Source data:
******

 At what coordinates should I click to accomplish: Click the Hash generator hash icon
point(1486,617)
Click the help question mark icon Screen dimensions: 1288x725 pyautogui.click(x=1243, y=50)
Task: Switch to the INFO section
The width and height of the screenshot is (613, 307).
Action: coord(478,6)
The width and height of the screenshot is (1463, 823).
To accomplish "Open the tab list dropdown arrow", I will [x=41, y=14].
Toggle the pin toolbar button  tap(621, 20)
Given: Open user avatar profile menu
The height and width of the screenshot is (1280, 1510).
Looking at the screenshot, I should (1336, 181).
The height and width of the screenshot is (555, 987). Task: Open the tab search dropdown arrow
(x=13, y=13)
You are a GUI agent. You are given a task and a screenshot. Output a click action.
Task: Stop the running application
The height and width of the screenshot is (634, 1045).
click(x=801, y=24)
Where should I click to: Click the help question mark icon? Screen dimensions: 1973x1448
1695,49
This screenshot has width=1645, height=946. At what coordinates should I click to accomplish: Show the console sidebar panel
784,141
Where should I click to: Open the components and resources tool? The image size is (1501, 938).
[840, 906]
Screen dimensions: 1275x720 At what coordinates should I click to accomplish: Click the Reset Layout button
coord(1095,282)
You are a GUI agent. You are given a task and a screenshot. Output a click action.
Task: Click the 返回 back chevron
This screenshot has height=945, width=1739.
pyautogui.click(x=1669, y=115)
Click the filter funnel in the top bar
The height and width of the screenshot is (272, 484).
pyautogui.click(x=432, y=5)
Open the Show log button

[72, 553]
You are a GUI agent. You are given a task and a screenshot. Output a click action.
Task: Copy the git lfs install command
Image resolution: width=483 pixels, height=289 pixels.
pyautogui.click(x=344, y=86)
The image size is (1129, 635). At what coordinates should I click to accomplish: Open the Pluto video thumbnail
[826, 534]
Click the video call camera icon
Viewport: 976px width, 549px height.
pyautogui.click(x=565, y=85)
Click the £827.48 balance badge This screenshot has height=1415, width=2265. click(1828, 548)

******

> [Exercise details] When you reach the end of the data above, set it all down again unchanged.

> [Answer area]
 At what coordinates should I click to accomplish: Click the Hash generator hash icon
point(1486,617)
Click the help question mark icon Screen dimensions: 1288x725 pyautogui.click(x=1243, y=50)
Task: Switch to the INFO section
The width and height of the screenshot is (613, 307).
Action: coord(478,6)
The width and height of the screenshot is (1463, 823).
To accomplish "Open the tab list dropdown arrow", I will [x=41, y=14].
Toggle the pin toolbar button  tap(621, 20)
Given: Open user avatar profile menu
The height and width of the screenshot is (1280, 1510).
Looking at the screenshot, I should (1336, 181).
The height and width of the screenshot is (555, 987). Task: Open the tab search dropdown arrow
(x=13, y=13)
You are a GUI agent. You are given a task and a screenshot. Output a click action.
Task: Stop the running application
The height and width of the screenshot is (634, 1045).
click(x=801, y=24)
Where should I click to: Click the help question mark icon? Screen dimensions: 1973x1448
1695,49
This screenshot has width=1645, height=946. At what coordinates should I click to accomplish: Show the console sidebar panel
784,141
Where should I click to: Open the components and resources tool? The image size is (1501, 938).
[840, 906]
Screen dimensions: 1275x720 At what coordinates should I click to accomplish: Click the Reset Layout button
coord(1095,282)
You are a GUI agent. You are given a task and a screenshot. Output a click action.
Task: Click the 返回 back chevron
This screenshot has height=945, width=1739.
pyautogui.click(x=1669, y=115)
Click the filter funnel in the top bar
The height and width of the screenshot is (272, 484).
pyautogui.click(x=432, y=5)
Open the Show log button

[72, 553]
You are a GUI agent. You are given a task and a screenshot. Output a click action.
Task: Copy the git lfs install command
Image resolution: width=483 pixels, height=289 pixels.
pyautogui.click(x=344, y=86)
The image size is (1129, 635). At what coordinates should I click to accomplish: Open the Pluto video thumbnail
[826, 534]
Click the video call camera icon
Viewport: 976px width, 549px height.
pyautogui.click(x=565, y=85)
Click the £827.48 balance badge This screenshot has height=1415, width=2265. click(1828, 548)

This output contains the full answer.